Herry mengatakan salah satu pertimbangan perubahan basic design konstruksi Tol MBZ menjadi baja yakni untuk membantu industri baja nasional, termasuk PT Krakatau Steel. Dia mengatakan ratas di Kementerian BUMN itu membahas penggunaan produk dalam negeri.

“Apakah atas dasar pertemuan di Kementerian BUMN kemudian Menteri PUPR memberitahukan kepada bapak, BPJT bahwa supaya tadinya girder dari beton menjadi baja? apa karena itu tindak lanjut dari pertemuan di Kementerian BUMN sehingga bapak diberi tahu oleh Pak Basuki?” tanya kuasa hukum Tony.

“Seperti saya sampaikan tadi, lebih ke yang ratas tadi ya bapak ya, rapat terbatas tadi yang kami sampaikan untuk menggunakan produk dalam negeri dan membantu industri baja nasional, waktu itu pertimbangannya itu,” jawab Herry.

“Apakah produk baja dari PT Krakatau Steel itu termasuk produksi dalam negeri?” tanya kuasa hukum Tony.

“Dalam pembicaraan waktu itu termasuk untuk membantu PT Krakatau Steel,” jawab Herry.

Kuasa hukum Tony lalu menanyakan siapa saja yang hadir dalam ratas tersebut. Herry mengaku lupa.

“Bapak tahu Pak, siapa yang hadir dalam rapat di Kementerian BUMN?” tanya kuasa hukum Tony.
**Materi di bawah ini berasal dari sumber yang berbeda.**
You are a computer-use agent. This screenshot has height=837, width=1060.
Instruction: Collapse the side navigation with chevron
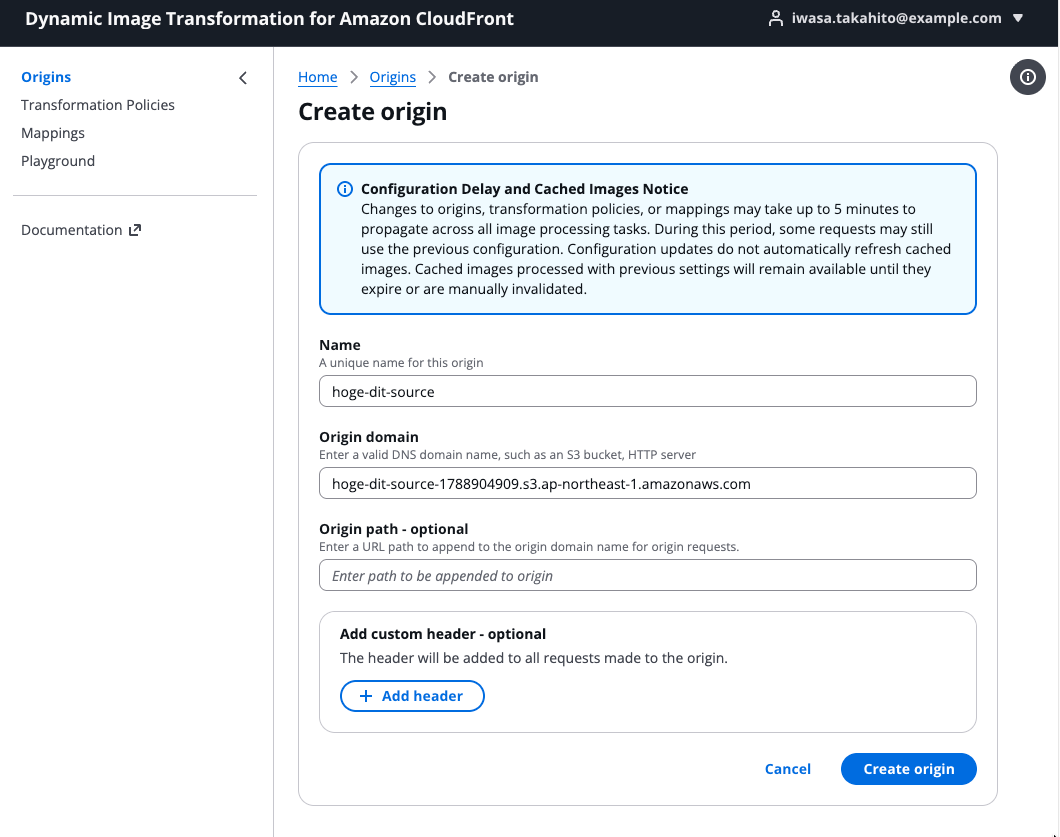tap(243, 78)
“Lupa saya Pak,” jawab Herry.

Ketua majelis hakim Fahzal Hendri juga mendalami Herry terkait pertimbangan perubahan basic design Tol MBZ menjadi baja tersebut. Herry mengatakan saat itu produksi baja PT Krakatau Steel tengah mengalami kesulitan.

“Loh kok bisa tiba-tiba berganti? apa ceritanya?” tanya ketua majelis hakim Fahzal Hendri.
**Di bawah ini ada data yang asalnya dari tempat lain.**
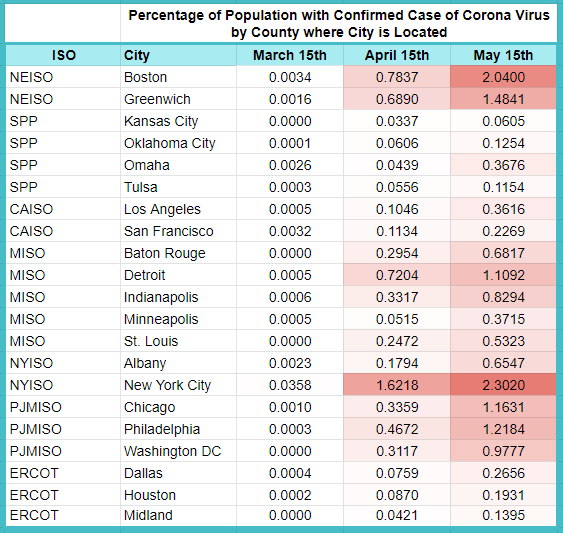Select the Washington DC cell
The width and height of the screenshot is (563, 533).
(x=178, y=451)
“Jadi pada waktu itu kebijakannya adalah ada ratas pada waktu itu, ada rapat terbatas,” jawab Herry.

“Rapat terbatas siapa?” tanya hakim.

“Di kabinet, Yang Mulia, yang meminta untuk menggunakan produksi dalam negeri, termasuk pemanfaatan baja seingat kami waktu itu juga PT Krakatau Steel sedang mengalami kesulitan, sehingga didorong agar pemanfaatan baja dalam negeri tadi bisa dimanfaatkan,” jawab Herry.
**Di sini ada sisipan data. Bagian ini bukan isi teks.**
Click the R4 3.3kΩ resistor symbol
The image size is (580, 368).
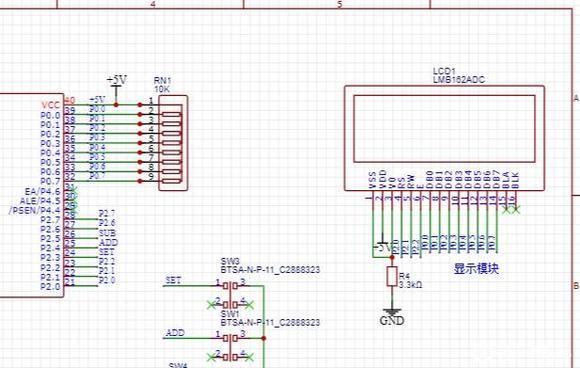pos(392,276)
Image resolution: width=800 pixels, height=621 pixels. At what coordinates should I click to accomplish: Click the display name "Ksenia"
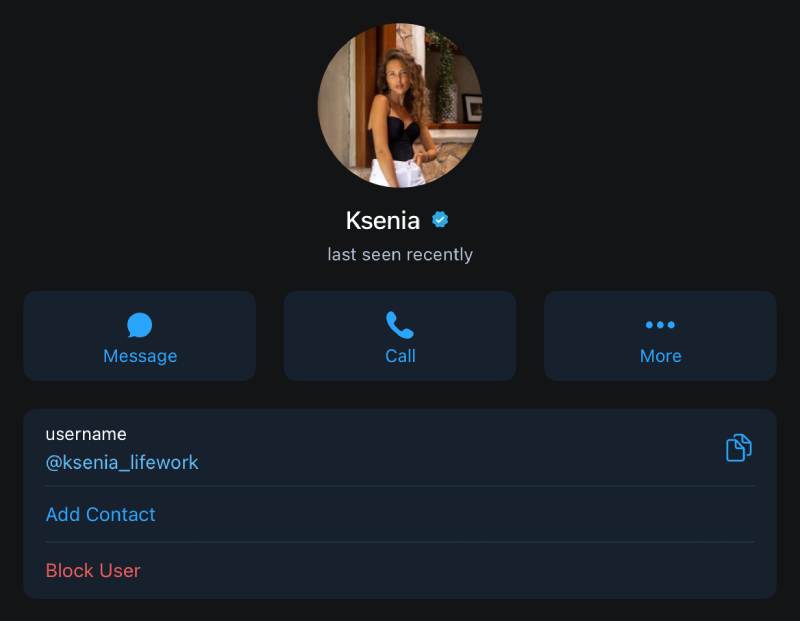[x=382, y=220]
Herry mengatakan pertimbangan lain pada perubahan itu adalah efisiensi lokasi pekerjaan. Dia mengatakan, jika konstruksi menggunakan beton, dibutuhkan bentangan yang lebih banyak dan memerlukan waktu pengerjaan lebih lama.

“Ada pertimbangan lain selain itu?” tanya hakim.

“Pertimbangan lain adalah pekerjaan di tempat yang padat, Yang Mulia. Jadi kan di bawahnya banyak kendaraan, window time-nya pendek sehingga harus dilakukan dengan lebih cepat,” jawab Herry.

“Kalau menggunakan beton, tentu memakan area yang terlalu lebar?” tanya hakim.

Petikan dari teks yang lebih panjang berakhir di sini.